Stored data:

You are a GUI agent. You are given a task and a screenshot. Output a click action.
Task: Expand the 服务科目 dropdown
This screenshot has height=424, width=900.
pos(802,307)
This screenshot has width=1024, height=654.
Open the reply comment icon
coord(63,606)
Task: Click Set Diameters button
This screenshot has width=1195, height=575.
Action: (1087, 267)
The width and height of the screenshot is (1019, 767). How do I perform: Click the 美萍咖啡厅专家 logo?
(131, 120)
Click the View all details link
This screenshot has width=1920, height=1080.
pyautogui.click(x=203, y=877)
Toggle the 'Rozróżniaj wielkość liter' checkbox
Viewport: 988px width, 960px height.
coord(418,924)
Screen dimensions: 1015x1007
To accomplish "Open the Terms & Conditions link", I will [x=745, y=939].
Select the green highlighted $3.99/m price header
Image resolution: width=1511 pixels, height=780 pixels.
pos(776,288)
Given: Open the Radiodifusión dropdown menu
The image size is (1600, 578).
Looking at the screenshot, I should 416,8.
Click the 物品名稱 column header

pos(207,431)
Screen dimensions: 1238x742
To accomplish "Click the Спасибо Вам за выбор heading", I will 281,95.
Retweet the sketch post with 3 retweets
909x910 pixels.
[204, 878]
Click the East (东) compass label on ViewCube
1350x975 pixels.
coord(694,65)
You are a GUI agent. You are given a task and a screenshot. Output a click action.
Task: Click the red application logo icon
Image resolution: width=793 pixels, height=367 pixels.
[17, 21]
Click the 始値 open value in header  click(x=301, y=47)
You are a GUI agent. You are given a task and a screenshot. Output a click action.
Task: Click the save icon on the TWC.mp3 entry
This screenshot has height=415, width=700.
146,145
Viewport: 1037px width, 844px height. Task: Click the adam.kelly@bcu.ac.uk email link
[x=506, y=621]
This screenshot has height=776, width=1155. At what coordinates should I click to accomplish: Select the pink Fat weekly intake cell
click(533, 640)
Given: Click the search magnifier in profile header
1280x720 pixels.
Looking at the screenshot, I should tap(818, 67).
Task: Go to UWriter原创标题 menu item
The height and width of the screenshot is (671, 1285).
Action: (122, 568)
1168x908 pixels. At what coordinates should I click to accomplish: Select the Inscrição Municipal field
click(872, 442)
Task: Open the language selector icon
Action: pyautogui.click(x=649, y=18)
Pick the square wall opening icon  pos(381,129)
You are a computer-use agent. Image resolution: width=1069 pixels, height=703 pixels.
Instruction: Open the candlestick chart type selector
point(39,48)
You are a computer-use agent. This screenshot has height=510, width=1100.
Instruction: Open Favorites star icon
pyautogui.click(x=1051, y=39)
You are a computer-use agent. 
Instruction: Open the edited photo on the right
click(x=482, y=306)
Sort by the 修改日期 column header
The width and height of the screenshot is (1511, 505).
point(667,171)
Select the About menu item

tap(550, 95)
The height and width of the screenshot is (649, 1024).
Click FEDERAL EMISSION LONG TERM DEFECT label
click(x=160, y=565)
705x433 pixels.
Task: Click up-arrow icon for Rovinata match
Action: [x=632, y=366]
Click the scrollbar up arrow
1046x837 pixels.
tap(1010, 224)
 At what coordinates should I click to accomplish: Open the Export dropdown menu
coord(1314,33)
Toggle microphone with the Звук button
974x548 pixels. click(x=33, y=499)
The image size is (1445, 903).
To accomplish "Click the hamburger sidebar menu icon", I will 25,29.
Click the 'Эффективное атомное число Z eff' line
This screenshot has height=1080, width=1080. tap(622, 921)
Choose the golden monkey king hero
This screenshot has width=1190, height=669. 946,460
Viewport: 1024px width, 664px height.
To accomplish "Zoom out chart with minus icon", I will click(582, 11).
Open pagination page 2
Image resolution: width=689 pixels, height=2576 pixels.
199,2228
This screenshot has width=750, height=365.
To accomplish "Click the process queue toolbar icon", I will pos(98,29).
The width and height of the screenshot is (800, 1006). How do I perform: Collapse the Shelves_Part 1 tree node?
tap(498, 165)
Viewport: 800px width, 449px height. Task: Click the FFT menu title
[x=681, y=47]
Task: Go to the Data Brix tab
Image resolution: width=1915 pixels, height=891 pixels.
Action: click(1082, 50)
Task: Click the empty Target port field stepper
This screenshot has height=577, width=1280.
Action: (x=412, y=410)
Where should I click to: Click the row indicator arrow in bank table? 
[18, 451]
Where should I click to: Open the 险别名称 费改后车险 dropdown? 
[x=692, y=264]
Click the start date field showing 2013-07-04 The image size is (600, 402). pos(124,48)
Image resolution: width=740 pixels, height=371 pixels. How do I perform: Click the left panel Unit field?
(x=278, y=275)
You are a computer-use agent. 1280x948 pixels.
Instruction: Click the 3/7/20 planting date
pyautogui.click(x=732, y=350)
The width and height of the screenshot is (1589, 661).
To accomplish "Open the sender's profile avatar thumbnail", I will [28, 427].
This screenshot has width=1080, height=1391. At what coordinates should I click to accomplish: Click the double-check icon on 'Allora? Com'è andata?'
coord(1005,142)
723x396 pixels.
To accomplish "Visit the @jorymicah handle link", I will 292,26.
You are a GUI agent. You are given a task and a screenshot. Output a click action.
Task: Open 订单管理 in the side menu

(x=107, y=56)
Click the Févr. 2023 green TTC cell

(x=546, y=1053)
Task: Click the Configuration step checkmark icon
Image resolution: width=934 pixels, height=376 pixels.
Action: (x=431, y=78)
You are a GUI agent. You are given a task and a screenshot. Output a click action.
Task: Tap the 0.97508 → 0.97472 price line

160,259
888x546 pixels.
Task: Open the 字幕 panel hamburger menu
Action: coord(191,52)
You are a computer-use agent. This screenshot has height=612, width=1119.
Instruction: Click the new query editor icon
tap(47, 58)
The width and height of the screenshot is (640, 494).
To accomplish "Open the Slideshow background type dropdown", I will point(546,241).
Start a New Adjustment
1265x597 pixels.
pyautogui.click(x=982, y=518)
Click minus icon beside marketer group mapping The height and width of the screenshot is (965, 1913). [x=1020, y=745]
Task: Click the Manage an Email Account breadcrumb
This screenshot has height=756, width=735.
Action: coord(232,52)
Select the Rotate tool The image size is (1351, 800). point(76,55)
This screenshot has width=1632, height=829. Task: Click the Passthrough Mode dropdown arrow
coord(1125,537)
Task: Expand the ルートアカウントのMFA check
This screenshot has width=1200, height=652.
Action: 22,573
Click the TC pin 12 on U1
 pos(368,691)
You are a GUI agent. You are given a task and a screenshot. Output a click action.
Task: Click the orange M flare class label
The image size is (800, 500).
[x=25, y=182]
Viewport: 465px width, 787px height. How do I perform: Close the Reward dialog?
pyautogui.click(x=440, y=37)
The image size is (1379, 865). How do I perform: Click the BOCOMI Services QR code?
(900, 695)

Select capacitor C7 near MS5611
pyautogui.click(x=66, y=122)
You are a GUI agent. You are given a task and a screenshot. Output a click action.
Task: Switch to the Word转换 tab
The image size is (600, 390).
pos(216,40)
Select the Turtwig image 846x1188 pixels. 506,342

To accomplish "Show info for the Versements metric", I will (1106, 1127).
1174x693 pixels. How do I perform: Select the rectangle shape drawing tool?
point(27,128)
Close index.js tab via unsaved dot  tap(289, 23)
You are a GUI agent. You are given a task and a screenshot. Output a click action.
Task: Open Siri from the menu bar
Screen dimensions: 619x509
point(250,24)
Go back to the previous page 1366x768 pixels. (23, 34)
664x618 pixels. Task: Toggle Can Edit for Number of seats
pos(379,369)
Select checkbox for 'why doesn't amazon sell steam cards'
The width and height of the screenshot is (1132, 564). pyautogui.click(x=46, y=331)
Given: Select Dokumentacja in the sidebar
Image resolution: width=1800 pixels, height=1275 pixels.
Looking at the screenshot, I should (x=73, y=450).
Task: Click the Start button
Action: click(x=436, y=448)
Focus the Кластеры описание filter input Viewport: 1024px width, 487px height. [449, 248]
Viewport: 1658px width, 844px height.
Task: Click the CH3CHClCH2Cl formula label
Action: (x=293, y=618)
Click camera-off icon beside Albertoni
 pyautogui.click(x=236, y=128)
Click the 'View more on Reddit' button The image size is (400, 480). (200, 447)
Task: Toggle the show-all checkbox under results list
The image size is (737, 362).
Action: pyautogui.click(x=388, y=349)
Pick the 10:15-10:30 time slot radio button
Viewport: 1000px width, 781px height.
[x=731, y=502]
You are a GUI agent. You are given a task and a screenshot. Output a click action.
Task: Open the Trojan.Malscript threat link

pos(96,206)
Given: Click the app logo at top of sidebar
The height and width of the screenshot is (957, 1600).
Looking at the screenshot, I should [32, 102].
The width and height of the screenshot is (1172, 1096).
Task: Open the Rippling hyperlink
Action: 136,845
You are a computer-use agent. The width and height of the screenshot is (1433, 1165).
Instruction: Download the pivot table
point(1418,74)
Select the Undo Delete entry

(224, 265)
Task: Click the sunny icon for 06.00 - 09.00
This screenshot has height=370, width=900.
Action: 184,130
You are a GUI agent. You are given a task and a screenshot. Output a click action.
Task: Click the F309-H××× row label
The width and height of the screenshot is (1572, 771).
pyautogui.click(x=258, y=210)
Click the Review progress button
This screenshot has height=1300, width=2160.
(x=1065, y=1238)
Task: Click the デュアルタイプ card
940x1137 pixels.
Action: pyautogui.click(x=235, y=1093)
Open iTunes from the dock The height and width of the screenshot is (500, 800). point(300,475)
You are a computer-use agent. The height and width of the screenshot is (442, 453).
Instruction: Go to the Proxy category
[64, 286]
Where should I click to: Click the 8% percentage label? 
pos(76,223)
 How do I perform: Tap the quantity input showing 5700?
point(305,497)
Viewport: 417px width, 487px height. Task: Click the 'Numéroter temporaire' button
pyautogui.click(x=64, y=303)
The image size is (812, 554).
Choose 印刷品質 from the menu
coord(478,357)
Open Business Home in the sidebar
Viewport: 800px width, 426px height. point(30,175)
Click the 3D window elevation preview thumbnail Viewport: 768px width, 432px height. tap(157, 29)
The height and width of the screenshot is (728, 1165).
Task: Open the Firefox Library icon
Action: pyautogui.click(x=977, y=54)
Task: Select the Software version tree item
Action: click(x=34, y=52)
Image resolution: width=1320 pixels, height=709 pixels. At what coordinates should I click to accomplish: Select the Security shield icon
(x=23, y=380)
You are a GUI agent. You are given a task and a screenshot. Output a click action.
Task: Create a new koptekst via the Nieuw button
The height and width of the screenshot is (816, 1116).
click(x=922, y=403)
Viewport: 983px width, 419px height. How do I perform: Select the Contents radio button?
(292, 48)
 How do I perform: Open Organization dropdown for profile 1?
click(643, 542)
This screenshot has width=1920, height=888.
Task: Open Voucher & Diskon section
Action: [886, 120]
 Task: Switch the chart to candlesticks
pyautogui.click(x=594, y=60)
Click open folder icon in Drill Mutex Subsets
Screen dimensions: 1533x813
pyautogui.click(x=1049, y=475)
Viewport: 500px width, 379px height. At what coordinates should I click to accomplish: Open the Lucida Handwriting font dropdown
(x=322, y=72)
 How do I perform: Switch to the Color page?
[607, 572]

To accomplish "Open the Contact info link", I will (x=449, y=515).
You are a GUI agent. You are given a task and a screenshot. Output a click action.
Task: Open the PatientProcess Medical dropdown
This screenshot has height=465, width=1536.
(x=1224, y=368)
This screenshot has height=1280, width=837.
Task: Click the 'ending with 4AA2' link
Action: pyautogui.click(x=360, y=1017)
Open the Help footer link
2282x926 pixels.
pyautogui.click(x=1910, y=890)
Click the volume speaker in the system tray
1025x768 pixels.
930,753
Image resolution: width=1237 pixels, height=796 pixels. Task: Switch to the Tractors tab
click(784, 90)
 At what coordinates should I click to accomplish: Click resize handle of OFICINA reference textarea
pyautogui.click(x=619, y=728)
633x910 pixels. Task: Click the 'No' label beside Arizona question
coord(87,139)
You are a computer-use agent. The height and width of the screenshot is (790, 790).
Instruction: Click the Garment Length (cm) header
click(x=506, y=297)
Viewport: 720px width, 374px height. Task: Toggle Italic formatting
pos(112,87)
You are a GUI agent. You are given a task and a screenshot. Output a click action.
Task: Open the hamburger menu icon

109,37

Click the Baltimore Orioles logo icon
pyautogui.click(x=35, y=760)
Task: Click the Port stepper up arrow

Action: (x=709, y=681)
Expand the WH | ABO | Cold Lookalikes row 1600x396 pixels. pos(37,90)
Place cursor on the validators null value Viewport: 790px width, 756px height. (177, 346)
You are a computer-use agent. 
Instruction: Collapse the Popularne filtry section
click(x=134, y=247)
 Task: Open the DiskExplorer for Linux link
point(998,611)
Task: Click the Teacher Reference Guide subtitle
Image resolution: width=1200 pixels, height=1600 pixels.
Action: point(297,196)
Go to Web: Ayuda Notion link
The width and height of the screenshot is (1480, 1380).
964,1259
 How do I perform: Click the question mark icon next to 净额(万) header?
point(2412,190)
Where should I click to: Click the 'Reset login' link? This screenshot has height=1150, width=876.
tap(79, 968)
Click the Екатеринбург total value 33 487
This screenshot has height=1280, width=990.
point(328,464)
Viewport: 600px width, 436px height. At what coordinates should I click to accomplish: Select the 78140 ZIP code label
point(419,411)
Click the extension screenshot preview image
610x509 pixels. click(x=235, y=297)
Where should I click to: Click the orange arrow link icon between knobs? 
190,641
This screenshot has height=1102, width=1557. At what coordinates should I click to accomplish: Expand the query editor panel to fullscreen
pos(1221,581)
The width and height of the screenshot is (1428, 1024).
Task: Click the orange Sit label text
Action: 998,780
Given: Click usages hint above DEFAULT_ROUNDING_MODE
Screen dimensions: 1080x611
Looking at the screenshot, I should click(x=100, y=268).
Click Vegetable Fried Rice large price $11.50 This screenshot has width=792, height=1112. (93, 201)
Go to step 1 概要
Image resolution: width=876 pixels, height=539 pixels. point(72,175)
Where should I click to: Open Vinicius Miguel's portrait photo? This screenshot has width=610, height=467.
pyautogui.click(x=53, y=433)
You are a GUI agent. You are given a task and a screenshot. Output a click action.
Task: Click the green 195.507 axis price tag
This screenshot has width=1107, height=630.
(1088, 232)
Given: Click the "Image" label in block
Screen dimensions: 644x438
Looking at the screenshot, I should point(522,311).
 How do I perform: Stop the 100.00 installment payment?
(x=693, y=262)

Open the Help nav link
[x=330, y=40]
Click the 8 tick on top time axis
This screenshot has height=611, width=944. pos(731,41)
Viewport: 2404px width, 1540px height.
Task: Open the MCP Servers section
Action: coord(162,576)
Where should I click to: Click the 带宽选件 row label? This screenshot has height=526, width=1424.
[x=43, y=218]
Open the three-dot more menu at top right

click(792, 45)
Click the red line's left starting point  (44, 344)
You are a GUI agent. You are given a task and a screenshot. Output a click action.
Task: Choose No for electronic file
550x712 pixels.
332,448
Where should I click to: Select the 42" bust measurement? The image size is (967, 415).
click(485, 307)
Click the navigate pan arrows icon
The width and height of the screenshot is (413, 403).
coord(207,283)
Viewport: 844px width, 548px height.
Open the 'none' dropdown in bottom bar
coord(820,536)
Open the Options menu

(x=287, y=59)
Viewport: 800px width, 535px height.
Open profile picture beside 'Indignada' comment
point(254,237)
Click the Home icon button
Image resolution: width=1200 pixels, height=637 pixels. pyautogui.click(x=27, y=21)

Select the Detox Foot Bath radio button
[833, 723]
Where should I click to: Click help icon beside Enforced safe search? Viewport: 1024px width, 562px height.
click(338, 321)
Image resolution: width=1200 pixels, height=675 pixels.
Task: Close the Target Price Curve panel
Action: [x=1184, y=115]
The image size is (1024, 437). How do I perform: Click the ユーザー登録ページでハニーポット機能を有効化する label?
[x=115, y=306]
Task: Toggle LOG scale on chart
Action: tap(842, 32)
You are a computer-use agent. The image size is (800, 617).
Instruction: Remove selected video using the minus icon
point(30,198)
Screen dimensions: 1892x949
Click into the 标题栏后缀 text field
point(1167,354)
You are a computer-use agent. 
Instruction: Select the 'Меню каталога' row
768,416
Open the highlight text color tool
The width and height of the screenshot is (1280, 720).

What you need to do - Each line above that contains the word "computer" counts once; give the total and no other text.

Problem solution - 11